— PROVIDED PASSAGE —
On October 18, 2017, the California Supreme Court denied review of Santa Ana Police Officers Association, et al. v. City of Santa Ana et al., a decision from the Fourth District Court of Appeal involving information (sometimes referred to as “discovery”) that must be provided to a law enforcement officer in connection with a disciplinary interrogation under the Public Safety Officers Procedural Bill of Rights Act (POBRA).  Whereas most agencies understand that officers have a right to recordings, notes, reports and complaints after an interrogation takes place (see Pasadena Police Officers Association v. City of Pasadena), under the new Santa Ana decision, officers also have a right to recordings, notes, reports and complaints prior to a second interrogation.

In Santa Ana, two police officers were being investigated for alleged misconduct while executing a search warrant at a marijuana dispensary.  After the officers were interrogated as part of the investigation, the City obtained new video recordings of the officers’ conduct during the execution of the search warrant.  The recordings were from hidden video cameras at the marijuana dispensary that officers failed to disable while executing the search warrant.  After receiving the new footage, the City sought to interrogate the officers a second time.

Prior to the second interrogation, counsel for the officers requested that the City provide the officers with materials pursuant to section 3303(g) of the POBRA, which states (in relevant part): “If a tape recording is made of the interrogation, the public safety officer shall have access to the tape if any further proceedings are contemplated or prior to any further interrogation at a subsequent time.  The public safety officer shall be entitled to a transcribed copy of any notes made by a stenographer or to any reports or complaints made by investigators or other persons, except those which are deemed by the investigating agency to be confidential.”  The City did not provide materials in response to the officers’ request and proceeded with second interrogations.

— WRITTEN EXERCISE —
Extend the account of the Santa Ana POBRA decision from the point where it stops.

— DATA EXTRACT —
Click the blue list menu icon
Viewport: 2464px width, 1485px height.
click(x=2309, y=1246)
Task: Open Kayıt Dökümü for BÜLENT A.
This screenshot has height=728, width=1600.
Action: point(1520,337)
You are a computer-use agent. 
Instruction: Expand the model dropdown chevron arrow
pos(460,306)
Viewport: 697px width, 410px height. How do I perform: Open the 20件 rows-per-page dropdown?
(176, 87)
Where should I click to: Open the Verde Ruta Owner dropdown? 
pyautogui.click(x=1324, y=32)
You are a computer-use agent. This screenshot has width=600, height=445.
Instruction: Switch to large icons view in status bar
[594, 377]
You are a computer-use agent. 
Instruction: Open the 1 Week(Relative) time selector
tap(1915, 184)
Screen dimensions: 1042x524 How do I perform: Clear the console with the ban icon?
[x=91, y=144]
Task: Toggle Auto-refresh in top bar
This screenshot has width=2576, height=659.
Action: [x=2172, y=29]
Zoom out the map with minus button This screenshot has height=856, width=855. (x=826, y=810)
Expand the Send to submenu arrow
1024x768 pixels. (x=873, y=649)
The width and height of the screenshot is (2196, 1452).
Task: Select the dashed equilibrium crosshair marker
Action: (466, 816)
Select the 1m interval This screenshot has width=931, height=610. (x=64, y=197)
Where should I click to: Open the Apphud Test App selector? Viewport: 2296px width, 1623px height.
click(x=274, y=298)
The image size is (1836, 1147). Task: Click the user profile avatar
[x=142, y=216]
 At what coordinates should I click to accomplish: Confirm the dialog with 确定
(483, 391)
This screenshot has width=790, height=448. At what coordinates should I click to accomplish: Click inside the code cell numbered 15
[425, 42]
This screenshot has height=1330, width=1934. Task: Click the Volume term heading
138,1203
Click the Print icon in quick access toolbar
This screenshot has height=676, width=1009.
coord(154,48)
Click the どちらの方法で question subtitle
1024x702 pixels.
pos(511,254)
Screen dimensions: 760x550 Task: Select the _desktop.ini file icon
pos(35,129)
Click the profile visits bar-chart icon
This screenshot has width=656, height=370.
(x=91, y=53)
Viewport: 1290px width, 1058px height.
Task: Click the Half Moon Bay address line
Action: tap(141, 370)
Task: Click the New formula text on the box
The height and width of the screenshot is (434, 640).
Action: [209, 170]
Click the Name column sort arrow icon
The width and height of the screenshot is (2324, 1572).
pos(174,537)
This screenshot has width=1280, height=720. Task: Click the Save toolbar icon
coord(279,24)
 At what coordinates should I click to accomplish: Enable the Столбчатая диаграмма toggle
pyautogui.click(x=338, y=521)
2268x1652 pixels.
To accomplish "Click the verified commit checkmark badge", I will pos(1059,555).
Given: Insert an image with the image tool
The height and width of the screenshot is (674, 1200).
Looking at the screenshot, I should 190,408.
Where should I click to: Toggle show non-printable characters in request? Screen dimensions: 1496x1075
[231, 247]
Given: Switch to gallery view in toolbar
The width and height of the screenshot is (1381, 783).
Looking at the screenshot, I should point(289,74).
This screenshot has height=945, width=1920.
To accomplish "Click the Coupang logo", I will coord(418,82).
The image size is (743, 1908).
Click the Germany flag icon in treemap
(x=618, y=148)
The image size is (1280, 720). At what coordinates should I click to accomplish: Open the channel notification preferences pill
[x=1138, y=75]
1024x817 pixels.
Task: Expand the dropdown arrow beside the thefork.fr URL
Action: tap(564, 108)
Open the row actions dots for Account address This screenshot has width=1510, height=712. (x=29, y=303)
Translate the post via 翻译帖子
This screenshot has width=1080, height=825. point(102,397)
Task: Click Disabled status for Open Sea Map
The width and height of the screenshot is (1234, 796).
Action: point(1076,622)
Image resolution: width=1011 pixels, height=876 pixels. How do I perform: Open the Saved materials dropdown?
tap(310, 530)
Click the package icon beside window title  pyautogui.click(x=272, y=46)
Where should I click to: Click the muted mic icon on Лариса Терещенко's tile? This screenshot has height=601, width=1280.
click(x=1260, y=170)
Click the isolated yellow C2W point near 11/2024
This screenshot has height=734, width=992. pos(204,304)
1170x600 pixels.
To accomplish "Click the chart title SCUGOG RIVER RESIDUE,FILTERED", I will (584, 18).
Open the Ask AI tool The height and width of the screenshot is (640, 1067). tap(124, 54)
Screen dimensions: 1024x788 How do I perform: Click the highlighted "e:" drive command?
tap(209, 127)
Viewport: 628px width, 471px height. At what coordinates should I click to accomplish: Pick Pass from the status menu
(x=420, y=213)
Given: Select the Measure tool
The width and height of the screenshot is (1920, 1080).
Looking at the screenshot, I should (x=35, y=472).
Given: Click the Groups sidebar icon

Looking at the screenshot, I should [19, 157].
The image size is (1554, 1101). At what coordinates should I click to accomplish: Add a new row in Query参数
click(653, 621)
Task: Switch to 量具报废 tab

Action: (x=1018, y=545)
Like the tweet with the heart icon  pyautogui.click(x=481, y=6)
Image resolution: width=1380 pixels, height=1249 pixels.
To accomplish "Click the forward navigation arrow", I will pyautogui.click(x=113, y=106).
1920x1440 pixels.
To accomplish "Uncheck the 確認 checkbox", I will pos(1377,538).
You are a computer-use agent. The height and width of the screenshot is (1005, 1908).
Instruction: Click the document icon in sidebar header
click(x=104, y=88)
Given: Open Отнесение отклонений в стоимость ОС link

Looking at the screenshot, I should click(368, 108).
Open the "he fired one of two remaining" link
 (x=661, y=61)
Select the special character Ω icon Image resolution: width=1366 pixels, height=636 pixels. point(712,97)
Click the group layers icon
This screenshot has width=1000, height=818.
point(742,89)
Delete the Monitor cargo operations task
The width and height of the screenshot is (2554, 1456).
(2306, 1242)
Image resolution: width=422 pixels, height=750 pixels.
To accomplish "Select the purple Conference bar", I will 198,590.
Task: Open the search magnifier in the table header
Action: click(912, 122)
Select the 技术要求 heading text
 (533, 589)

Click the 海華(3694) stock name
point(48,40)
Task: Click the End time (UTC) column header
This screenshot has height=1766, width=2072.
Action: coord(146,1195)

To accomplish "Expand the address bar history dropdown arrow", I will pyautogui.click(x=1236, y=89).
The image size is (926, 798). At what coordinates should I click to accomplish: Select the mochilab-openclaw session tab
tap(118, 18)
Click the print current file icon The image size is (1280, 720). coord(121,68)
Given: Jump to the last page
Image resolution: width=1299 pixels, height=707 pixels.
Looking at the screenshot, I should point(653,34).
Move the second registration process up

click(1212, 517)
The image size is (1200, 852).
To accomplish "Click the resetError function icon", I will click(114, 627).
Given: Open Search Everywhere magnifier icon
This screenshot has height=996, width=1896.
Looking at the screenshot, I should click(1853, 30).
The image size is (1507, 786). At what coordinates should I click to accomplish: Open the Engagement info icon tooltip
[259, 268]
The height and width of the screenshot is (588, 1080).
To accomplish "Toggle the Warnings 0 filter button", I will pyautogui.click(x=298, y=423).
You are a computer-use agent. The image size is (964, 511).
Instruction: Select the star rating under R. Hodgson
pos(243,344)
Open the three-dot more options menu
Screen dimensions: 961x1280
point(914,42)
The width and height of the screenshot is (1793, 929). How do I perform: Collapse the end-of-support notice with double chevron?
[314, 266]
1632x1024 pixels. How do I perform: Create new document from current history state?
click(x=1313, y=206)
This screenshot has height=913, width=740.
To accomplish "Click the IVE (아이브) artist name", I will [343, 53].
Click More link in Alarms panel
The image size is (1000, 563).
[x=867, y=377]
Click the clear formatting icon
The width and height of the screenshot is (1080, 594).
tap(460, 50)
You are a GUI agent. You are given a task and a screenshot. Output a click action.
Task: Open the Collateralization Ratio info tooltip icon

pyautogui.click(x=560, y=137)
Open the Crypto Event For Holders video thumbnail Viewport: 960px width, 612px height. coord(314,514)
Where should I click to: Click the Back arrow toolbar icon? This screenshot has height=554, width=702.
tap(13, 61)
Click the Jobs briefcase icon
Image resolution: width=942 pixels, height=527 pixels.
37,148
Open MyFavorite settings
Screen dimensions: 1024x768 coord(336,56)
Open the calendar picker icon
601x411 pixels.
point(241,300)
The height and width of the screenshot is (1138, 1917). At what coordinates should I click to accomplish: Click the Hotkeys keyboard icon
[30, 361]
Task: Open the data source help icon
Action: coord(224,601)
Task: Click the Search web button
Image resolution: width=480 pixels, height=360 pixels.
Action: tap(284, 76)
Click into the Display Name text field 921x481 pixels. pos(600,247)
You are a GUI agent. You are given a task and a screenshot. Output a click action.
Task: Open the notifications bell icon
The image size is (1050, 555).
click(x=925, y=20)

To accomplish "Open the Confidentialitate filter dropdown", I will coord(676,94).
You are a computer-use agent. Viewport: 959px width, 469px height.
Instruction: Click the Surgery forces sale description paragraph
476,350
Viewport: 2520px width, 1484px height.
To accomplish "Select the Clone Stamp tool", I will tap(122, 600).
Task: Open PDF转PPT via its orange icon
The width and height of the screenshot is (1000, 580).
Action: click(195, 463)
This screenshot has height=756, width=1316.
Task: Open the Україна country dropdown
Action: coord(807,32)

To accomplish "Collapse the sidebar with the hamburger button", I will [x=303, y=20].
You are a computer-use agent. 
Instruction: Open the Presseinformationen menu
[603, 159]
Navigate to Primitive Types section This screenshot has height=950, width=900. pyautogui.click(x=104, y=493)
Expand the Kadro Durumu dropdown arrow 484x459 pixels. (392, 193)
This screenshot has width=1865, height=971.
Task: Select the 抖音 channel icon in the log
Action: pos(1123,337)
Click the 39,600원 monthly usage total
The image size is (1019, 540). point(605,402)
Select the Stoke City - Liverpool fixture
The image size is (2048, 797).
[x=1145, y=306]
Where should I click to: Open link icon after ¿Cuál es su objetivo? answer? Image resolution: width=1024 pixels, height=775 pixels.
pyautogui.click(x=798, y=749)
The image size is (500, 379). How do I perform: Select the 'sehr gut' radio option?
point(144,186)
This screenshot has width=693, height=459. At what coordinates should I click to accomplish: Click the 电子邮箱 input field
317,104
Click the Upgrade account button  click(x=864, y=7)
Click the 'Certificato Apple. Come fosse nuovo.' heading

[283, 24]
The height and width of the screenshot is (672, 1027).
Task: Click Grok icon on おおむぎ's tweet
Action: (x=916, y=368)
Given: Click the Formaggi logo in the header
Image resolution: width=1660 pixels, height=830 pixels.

— EXERCISE ANSWER —
In response, the Santa Ana Police Officers Association (POA) et al. sued the City under two theories: (1) that use of the hidden video recordings violated the officers’ privacy rights under the California Invasion of Privacy Act and (2) that the City’s failure to turn over the hidden video records prior to the officers’ second interrogations violated the Section 3303(g) of the POBRA.  The trial court dismissed both claims.  The Court of Appeal affirmed dismissal of the privacy claim, but found that the POA stated a claim for relief under the POBRA.  Specifically, the Court agreed with the POA’s argument that section 3303(g) of the POBRA required the City to produce the recording of the first interrogation and “any reports of complaints made by investigators or other persons” prior to the second interrogation, which included the secret video footage obtained by the City after the first round of interrogations.

Prior to Santa Ana, most agencies looked to a 1990 California Supreme Court case Pasadena Police Officers Association v. City of Pasadena for guidance as to the information an officer must be provided prior to interrogation.  Under Pasadena, officers are entitled to recordings, notes, reports and complaints after an interrogation takes place.  However, under Santa Ana, agencies must exercise caution in the event a second interrogation is necessary.  Under the law announced in Santa Ana, unless all recordings, notes, reports and complaints are provided prior to the second interrogation, the interrogation may violate the officers’ POBRA rights.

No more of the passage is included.